# WORK TASK:
In full and without error, repeat the entries below.

Start of Block

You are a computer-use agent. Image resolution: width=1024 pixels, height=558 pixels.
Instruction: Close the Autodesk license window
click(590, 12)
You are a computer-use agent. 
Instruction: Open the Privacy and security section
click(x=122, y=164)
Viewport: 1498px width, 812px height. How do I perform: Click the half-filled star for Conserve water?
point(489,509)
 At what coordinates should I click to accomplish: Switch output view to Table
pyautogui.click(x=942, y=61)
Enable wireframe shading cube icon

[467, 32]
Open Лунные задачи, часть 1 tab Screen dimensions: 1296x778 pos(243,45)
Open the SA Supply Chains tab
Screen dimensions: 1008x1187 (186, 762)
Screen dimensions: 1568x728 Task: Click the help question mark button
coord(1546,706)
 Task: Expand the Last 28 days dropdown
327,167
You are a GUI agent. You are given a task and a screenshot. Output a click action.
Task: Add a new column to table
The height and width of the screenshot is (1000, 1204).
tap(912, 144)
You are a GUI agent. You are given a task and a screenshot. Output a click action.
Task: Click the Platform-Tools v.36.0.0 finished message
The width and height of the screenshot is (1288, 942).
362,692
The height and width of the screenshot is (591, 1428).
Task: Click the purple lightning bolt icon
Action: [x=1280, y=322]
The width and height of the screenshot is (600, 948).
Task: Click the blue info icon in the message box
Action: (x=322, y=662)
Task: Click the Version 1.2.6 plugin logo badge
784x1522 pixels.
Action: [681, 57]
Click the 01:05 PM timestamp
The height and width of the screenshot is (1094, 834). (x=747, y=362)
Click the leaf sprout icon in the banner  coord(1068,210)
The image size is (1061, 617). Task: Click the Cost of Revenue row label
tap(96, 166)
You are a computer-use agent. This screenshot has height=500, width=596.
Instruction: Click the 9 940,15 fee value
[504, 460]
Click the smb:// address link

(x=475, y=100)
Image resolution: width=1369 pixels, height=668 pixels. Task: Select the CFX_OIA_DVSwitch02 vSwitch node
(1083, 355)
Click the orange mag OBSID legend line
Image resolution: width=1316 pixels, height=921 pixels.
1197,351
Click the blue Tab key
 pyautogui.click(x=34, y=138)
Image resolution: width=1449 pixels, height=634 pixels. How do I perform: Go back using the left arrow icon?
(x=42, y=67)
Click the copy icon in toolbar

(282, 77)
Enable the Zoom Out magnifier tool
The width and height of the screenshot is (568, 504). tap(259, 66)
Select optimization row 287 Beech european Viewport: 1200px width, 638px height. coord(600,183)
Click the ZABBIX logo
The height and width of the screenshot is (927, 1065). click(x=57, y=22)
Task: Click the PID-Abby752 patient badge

End of Block

# RESPONSE TO THIS EXERCISE:
You are a computer-use agent. Image resolution: width=1024 pixels, height=558 pixels.
Instruction: Close the Autodesk license window
click(590, 12)
You are a computer-use agent. 
Instruction: Open the Privacy and security section
click(x=122, y=164)
Viewport: 1498px width, 812px height. How do I perform: Click the half-filled star for Conserve water?
point(489,509)
 At what coordinates should I click to accomplish: Switch output view to Table
pyautogui.click(x=942, y=61)
Enable wireframe shading cube icon

[467, 32]
Open Лунные задачи, часть 1 tab Screen dimensions: 1296x778 pos(243,45)
Open the SA Supply Chains tab
Screen dimensions: 1008x1187 (186, 762)
Screen dimensions: 1568x728 Task: Click the help question mark button
coord(1546,706)
 Task: Expand the Last 28 days dropdown
327,167
You are a GUI agent. You are given a task and a screenshot. Output a click action.
Task: Add a new column to table
The height and width of the screenshot is (1000, 1204).
tap(912, 144)
You are a GUI agent. You are given a task and a screenshot. Output a click action.
Task: Click the Platform-Tools v.36.0.0 finished message
The width and height of the screenshot is (1288, 942).
362,692
The height and width of the screenshot is (591, 1428).
Task: Click the purple lightning bolt icon
Action: [x=1280, y=322]
The width and height of the screenshot is (600, 948).
Task: Click the blue info icon in the message box
Action: (x=322, y=662)
Task: Click the Version 1.2.6 plugin logo badge
784x1522 pixels.
Action: [681, 57]
Click the 01:05 PM timestamp
The height and width of the screenshot is (1094, 834). (x=747, y=362)
Click the leaf sprout icon in the banner  coord(1068,210)
The image size is (1061, 617). Task: Click the Cost of Revenue row label
tap(96, 166)
You are a computer-use agent. This screenshot has height=500, width=596.
Instruction: Click the 9 940,15 fee value
[504, 460]
Click the smb:// address link

(x=475, y=100)
Image resolution: width=1369 pixels, height=668 pixels. Task: Select the CFX_OIA_DVSwitch02 vSwitch node
(1083, 355)
Click the orange mag OBSID legend line
Image resolution: width=1316 pixels, height=921 pixels.
1197,351
Click the blue Tab key
 pyautogui.click(x=34, y=138)
Image resolution: width=1449 pixels, height=634 pixels. How do I perform: Go back using the left arrow icon?
(x=42, y=67)
Click the copy icon in toolbar

(282, 77)
Enable the Zoom Out magnifier tool
The width and height of the screenshot is (568, 504). tap(259, 66)
Select optimization row 287 Beech european Viewport: 1200px width, 638px height. coord(600,183)
Click the ZABBIX logo
The height and width of the screenshot is (927, 1065). click(x=57, y=22)
Task: Click the PID-Abby752 patient badge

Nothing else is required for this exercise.